→ **Exercício proposto 1**
Responda com base no texto sobre a Rua José do Patrocínio:
(a) Com que título José do Patrocínio passou à história?
(b) Por qual nome a Rua Visconde de Itaboraí ainda é chamada até hoje?
(c) Quem ganhou a causa na demanda contra o alferes Joaquim Vicente dos Reis?
→ **Exercício proposto 2**
Reproduza palavra por palavra o trecho do texto sobre a Rua José do Patrocínio que se inicia com as palavras que contêm "Grande orador, José" e se encerra com "do Direito triunfante.".

→ **Texto fornecido**

RUA JOSÉ DO PATROCÍNIO
Com
o crescimento da Vila de São Salvador dos Campos dos Goytacazes, no início do
Século XVIII, houve a necessidade de se abrir novas ruas que pudessem
interligar os diferentes pontos de suas atividades econômicas e residenciais. O
fato começa a ser notado, segundo relato do historiador Júlio Feydit, no livro
“Subsídios
para a História de Campos dos Goytacazes” (Editora Ésquilo, 1979, p.
280, 281), com a descrição de uma demanda entre a Câmara e o alferes Joaquim
Vicente dos Reis, que se dizia dono das terras onde seriam abertas novas ruas a
partir do aterramento da Lagoa do Rosário, questão somente resolvida por volta
de 1820/1821, segundo registro na Folha 65 v, salientando o fato que os
camaristas ganharam a causa.
Dessa
forma, podemos imaginar que o projeto das atuais Ruas Conselheiro Otaviano,
José do Patrocínio e Rua Visconde de Itaboraí já existiam em 1802. A Cova
d´Areia, antiga denominação da Rua do Conselheiro Otaviano, assim era conhecida
até mais ou menos os anos 60 do século passado; Não há registro de um nome
antiga da Rua José do Patrocínio, o que pode ter acontecido após seu
falecimento, em janeiro de 1905, mas a Visconde de Itaboraí, até hoje ainda é
nominada de Rua do Leão, pois, oficialmente, era uma homenagem à fazendeira
Anna Leão.
A
homenagem a José do Patrocínio é, pois, das mais justas. No seu livro “Gente
que é Nome de Rua”, o historiador Waldir Pinto de Carvalho, faz a este
vulto histórico (p. 125) uma feliz e sentido alusão, principalmente a seus
feitos, uma vez que passou a história com o título de “Tigre da Abolição”.
Inclusive, publica sobre ele um soneto de autoria do poeta Claudinier Martins.
Grande orador, José do Patrocínio,
Na brônzea tez, no verbo alto e cantante,
Contra o do negro injusto esterquilínio,
Levanta a clava rútila, vibrante.
Da clara voz ninguém, preso ao fascínio,
Resiste, - pura, eustônica, flamante: -
Castiga o mau, condena o latrocínio,
Nos prélios do Direito triunfante.

Dados de coordenadas dos itens:

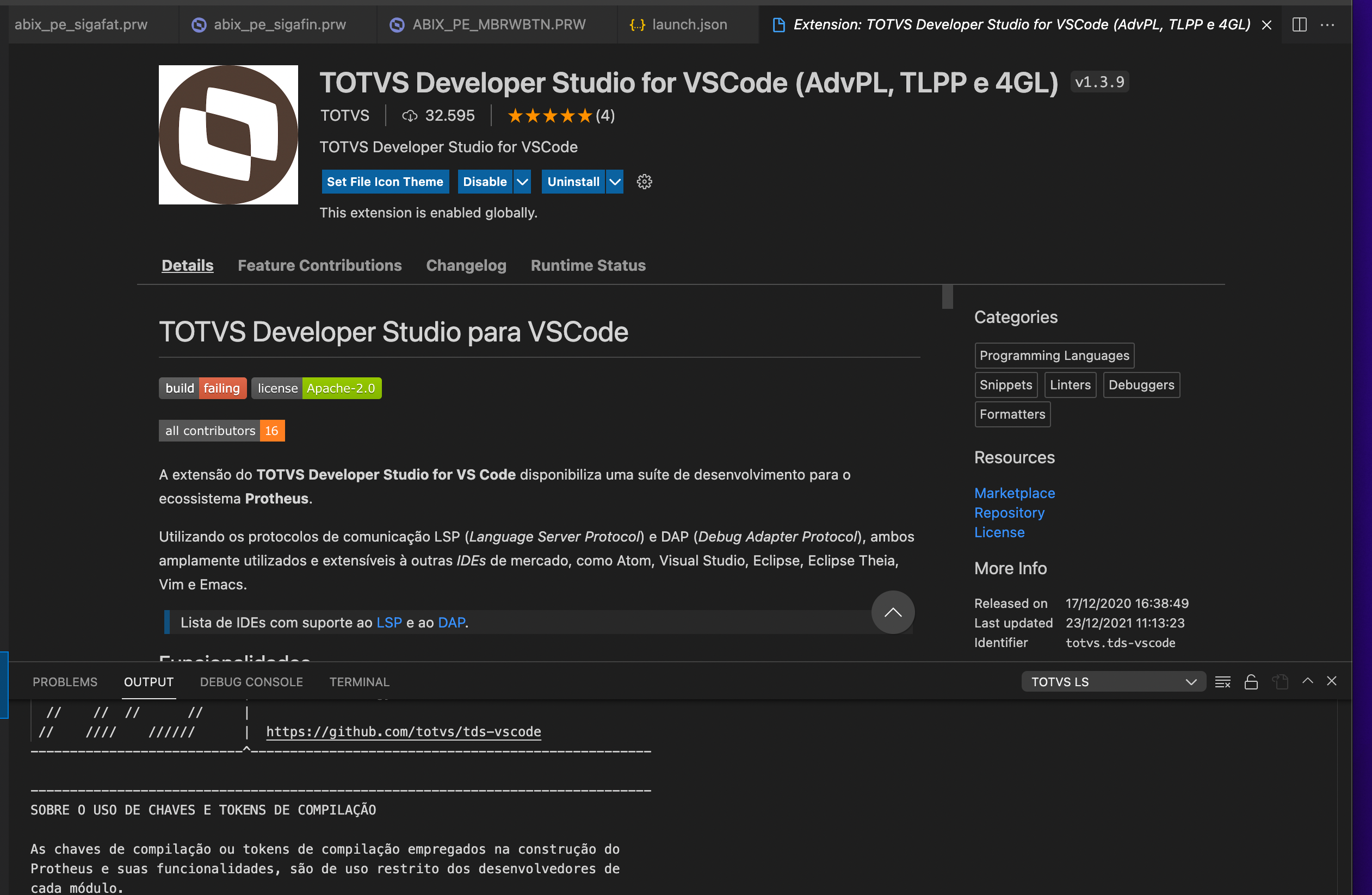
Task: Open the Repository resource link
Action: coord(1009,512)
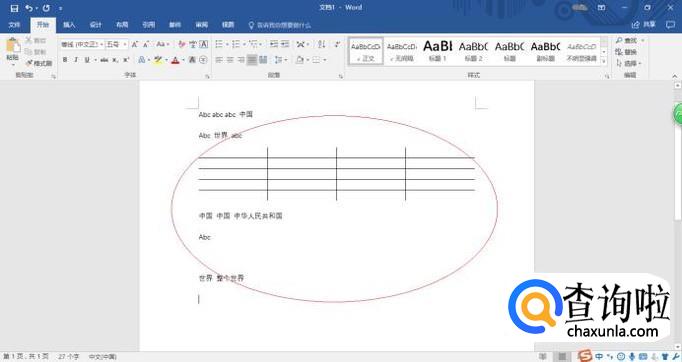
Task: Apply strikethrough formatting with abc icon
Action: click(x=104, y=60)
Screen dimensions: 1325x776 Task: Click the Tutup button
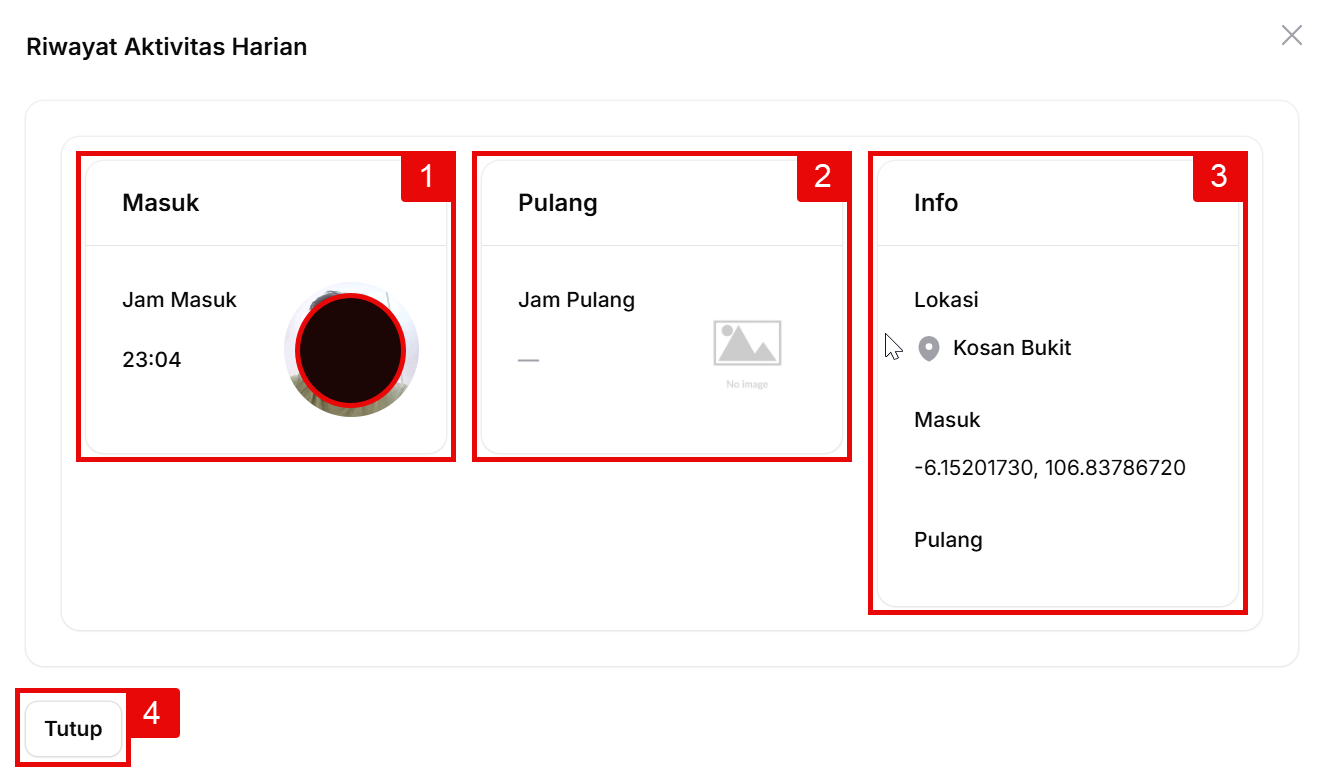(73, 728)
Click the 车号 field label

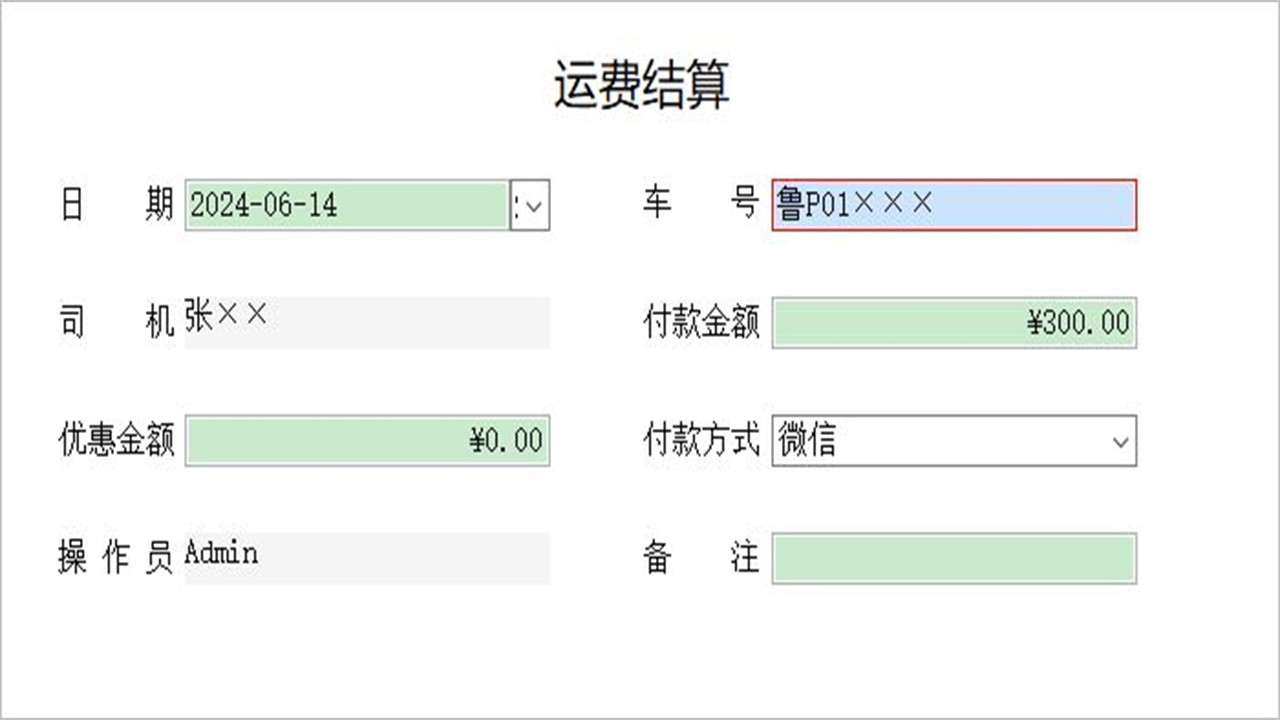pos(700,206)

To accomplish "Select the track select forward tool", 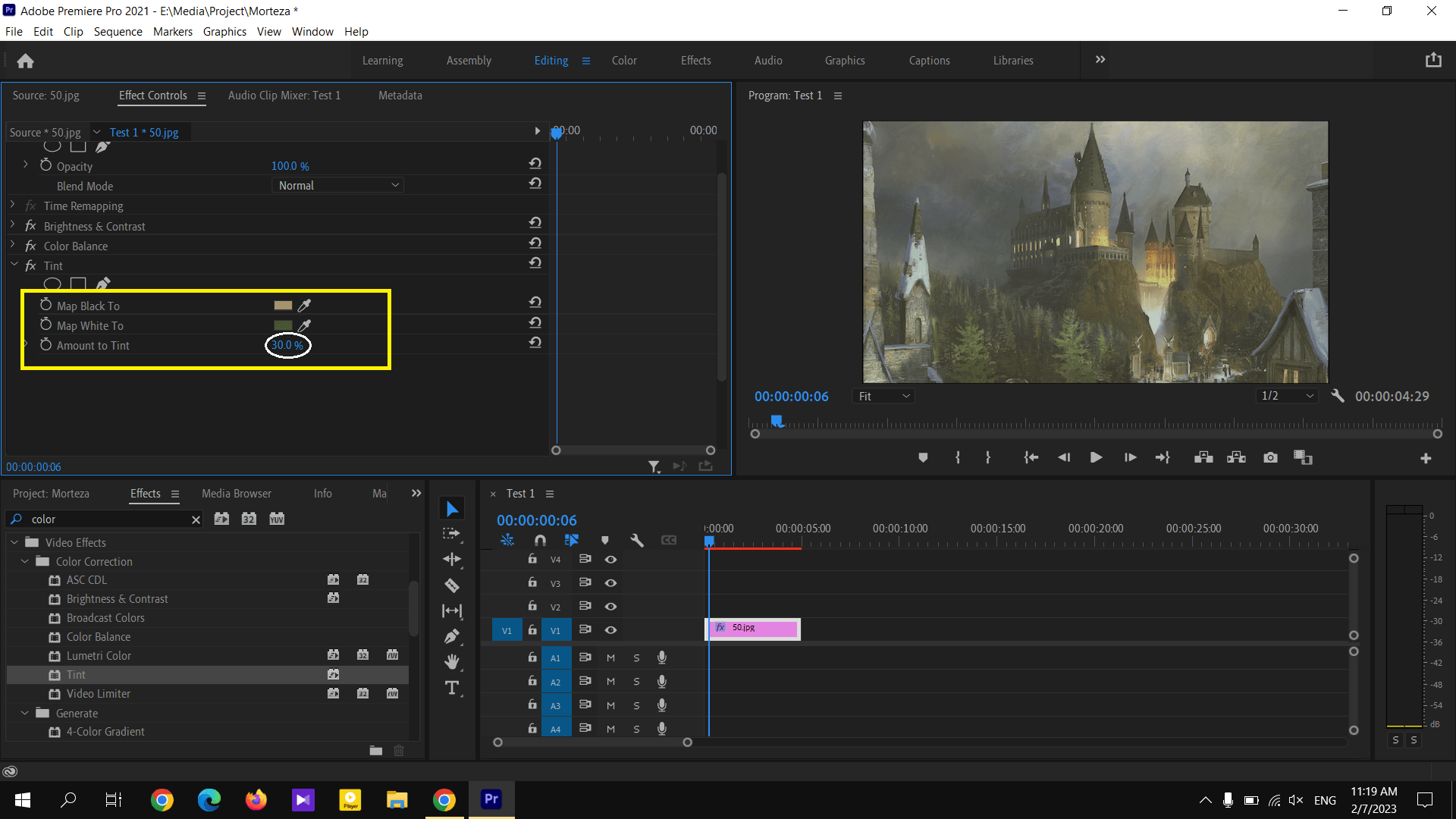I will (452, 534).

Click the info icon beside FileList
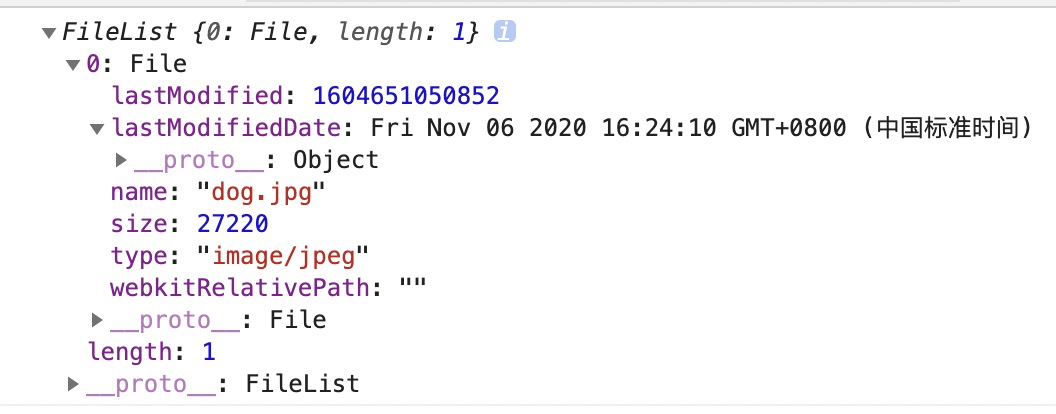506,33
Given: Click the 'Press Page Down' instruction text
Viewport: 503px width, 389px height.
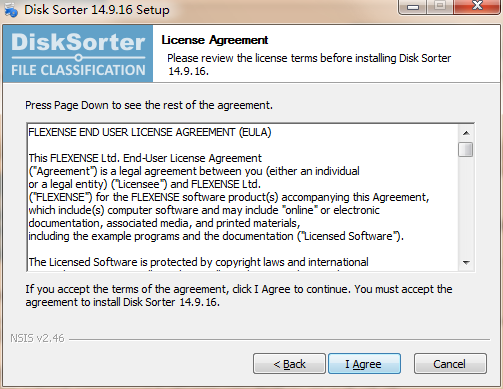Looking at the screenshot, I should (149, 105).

→ **Resposta do exercício 1**
(a) Com o título de "Tigre da Abolição".
(b) Rua do Leão.
(c) Os camaristas.

→ **Resposta do exercício 2**
Grande orador, José do Patrocínio,
Na brônzea tez, no verbo alto e cantante,
Contra o do negro injusto esterquilínio,
Levanta a clava rútila, vibrante.
Da clara voz ninguém, preso ao fascínio,
Resiste, - pura, eustônica, flamante: -
Castiga o mau, condena o latrocínio,
Nos prélios do Direito triunfante.